**EXERCISE REQUIREMENTS:**
1 – In two sentences, summarize the one-shot device testing summary.
2 – Using the one-shot device testing summary, decide whether each statement agrees with it, answering yes or no and quoting the deciding words: (a) The robust estimators perform better than MLE in simulations. (b) Inspection times are optimized using simulated annealing. (c) The methods are applied to lung cancer data.
3 – Reproduce the part of the one-shot device testing summary starting at "This paper develops" and ending at "maintaining estimation accuracy.".

One-Shot Device Testing Data Analysis under Logistic-Exponential Lifetimes with an Application to SEER Gallbladder Cancer Data

TL;DR

This paper develops robust statistical methods for analyzing one-shot device data with logistic-exponential lifetimes, applying them to gallbladder cancer survival data and optimizing inspection times using genetic algorithms.

Contribution

It introduces weighted minimum density power divergence estimators for robust parameter estimation in one-shot device analysis with logistic-exponential lifetimes, applied to biomedical data.

Findings

Robust estimators outperform MLE in simulations.

Optimal inspection times reduce costs while maintaining estimation accuracy.

Application to SEER data demonstrates practical utility.

[Stored data]

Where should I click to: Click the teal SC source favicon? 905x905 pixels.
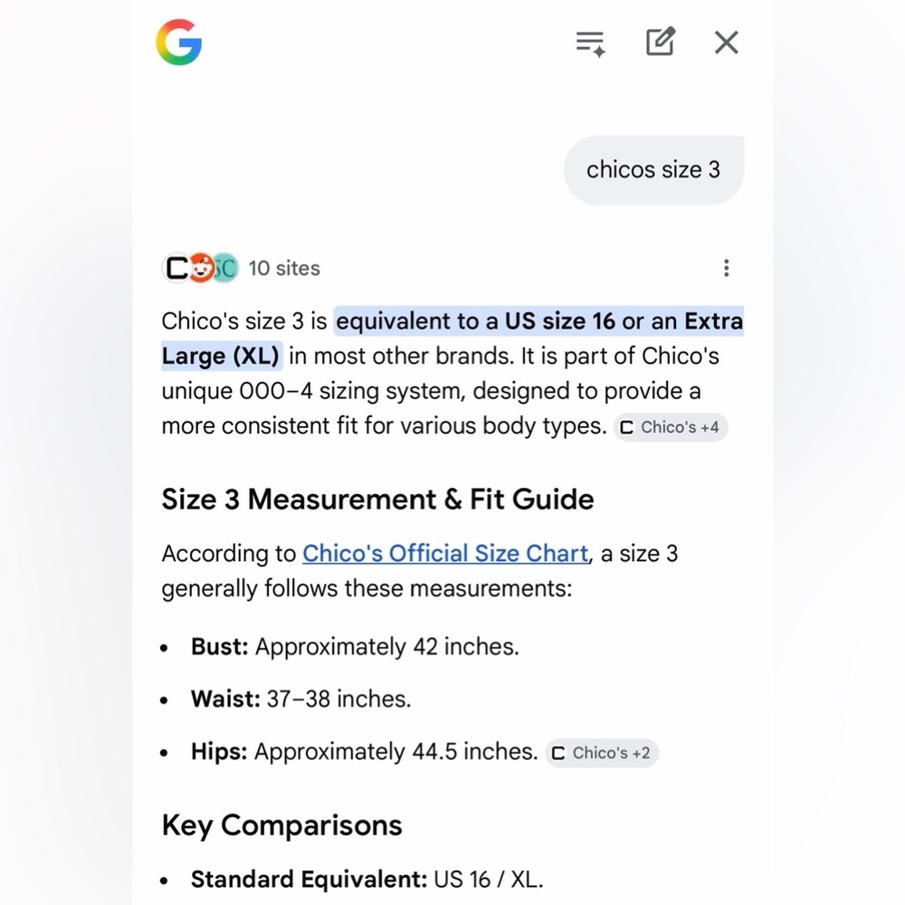click(x=225, y=268)
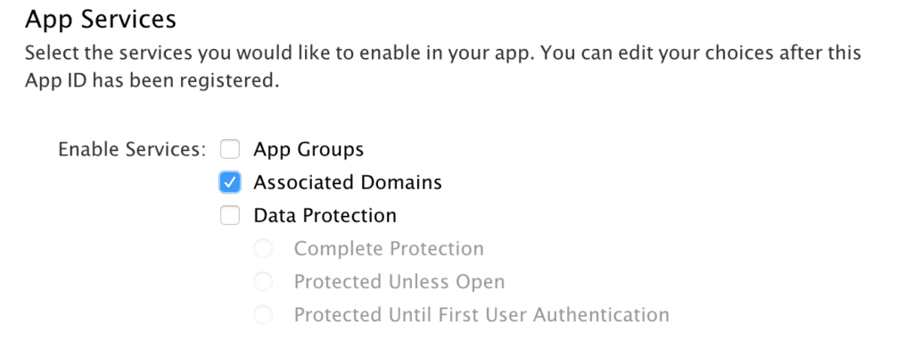This screenshot has height=349, width=913.
Task: Pick Protected Until First User Authentication radio
Action: coord(263,315)
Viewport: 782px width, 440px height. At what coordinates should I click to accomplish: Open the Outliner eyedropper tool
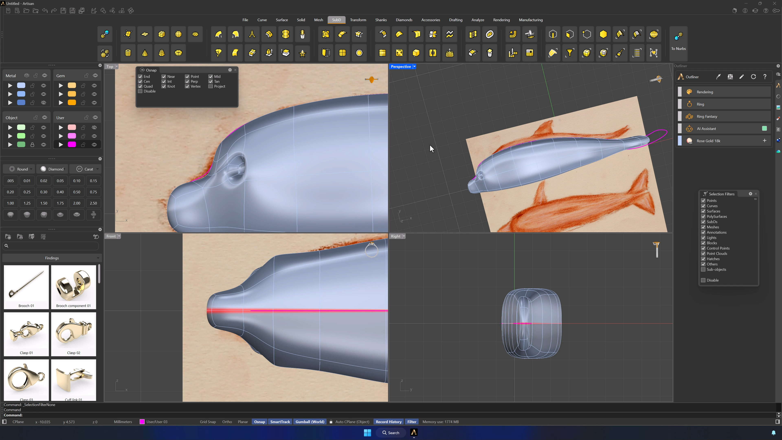(718, 77)
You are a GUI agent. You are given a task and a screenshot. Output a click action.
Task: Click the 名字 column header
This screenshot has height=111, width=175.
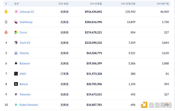click(x=16, y=4)
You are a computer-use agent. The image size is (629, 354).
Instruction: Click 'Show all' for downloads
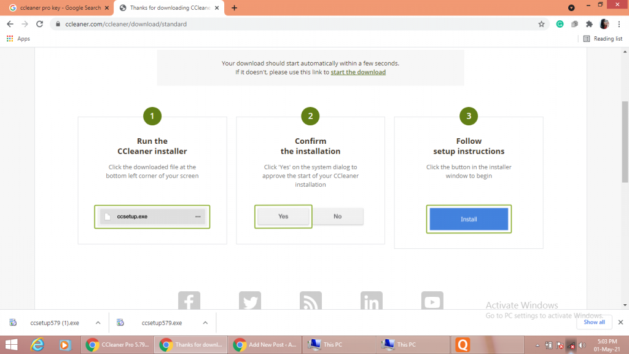[594, 321]
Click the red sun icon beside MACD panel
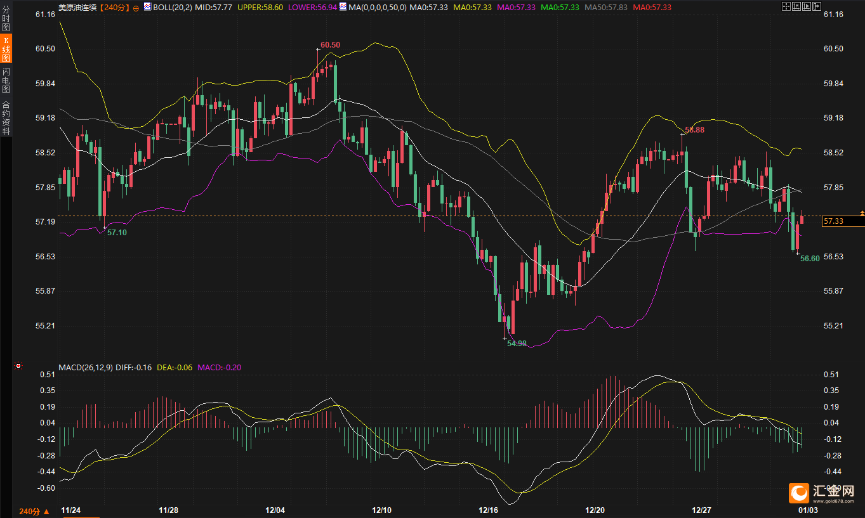 click(18, 366)
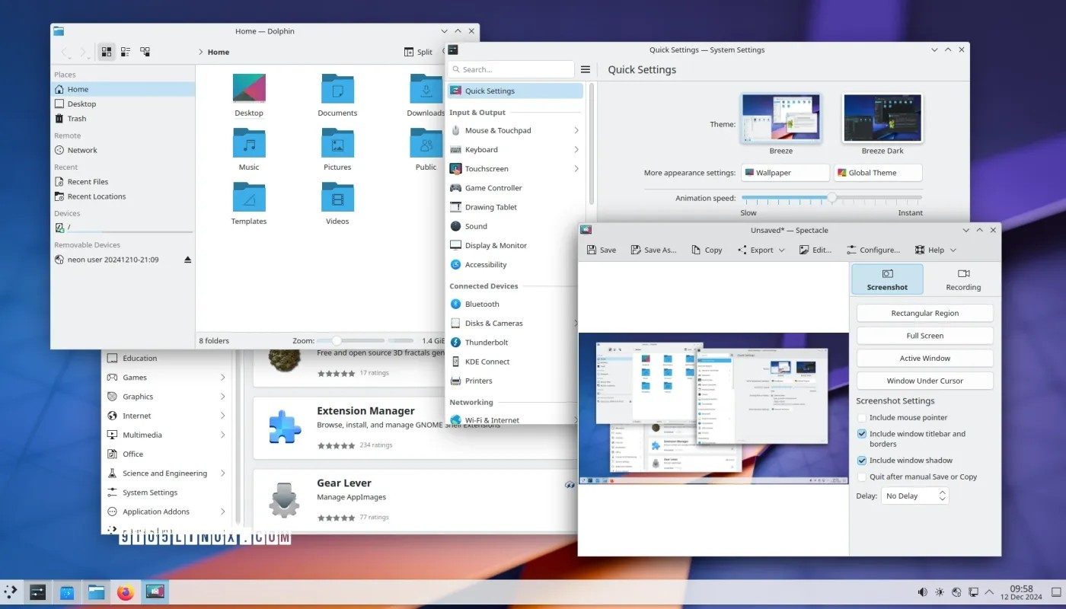The width and height of the screenshot is (1066, 609).
Task: Click the volume icon in the system tray
Action: pyautogui.click(x=922, y=591)
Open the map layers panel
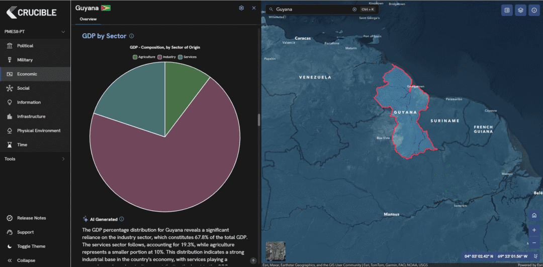 click(x=521, y=10)
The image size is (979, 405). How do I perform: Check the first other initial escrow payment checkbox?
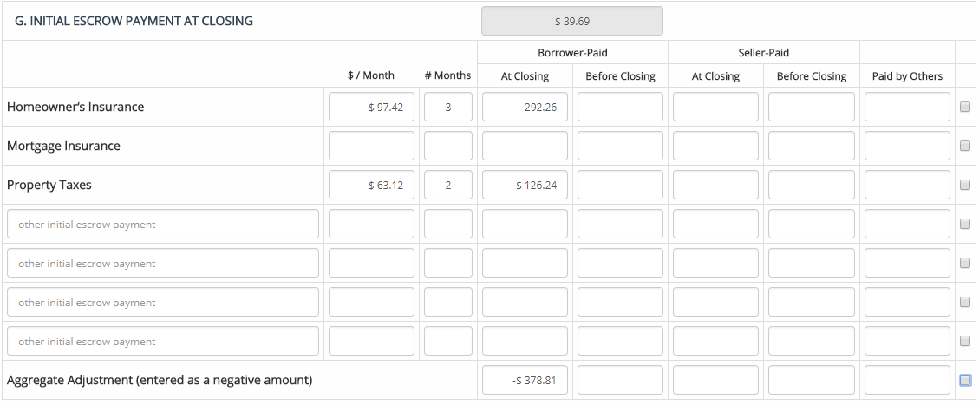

**ANSWER LIST:**
1 – The paper develops robust statistical methods, specifically weighted minimum density power divergence estimators, for analyzing one-shot device data with logistic-exponential lifetimes, and applies them to SEER gallbladder cancer survival data. Its robust estimators outperform MLE in simulations, and its optimal inspection times, found with genetic algorithms, reduce costs while maintaining estimation accuracy.

2 –
(a) Yes: "Robust estimators outperform MLE in simulations."
(b) No: "optimizing inspection times using genetic algorithms"
(c) No: "applying them to gallbladder cancer survival data"

3 –
This paper develops robust statistical methods for analyzing one-shot device data with logistic-exponential lifetimes, applying them to gallbladder cancer survival data and optimizing inspection times using genetic algorithms.

Contribution

It introduces weighted minimum density power divergence estimators for robust parameter estimation in one-shot device analysis with logistic-exponential lifetimes, applied to biomedical data.

Findings

Robust estimators outperform MLE in simulations.

Optimal inspection times reduce costs while maintaining estimation accuracy.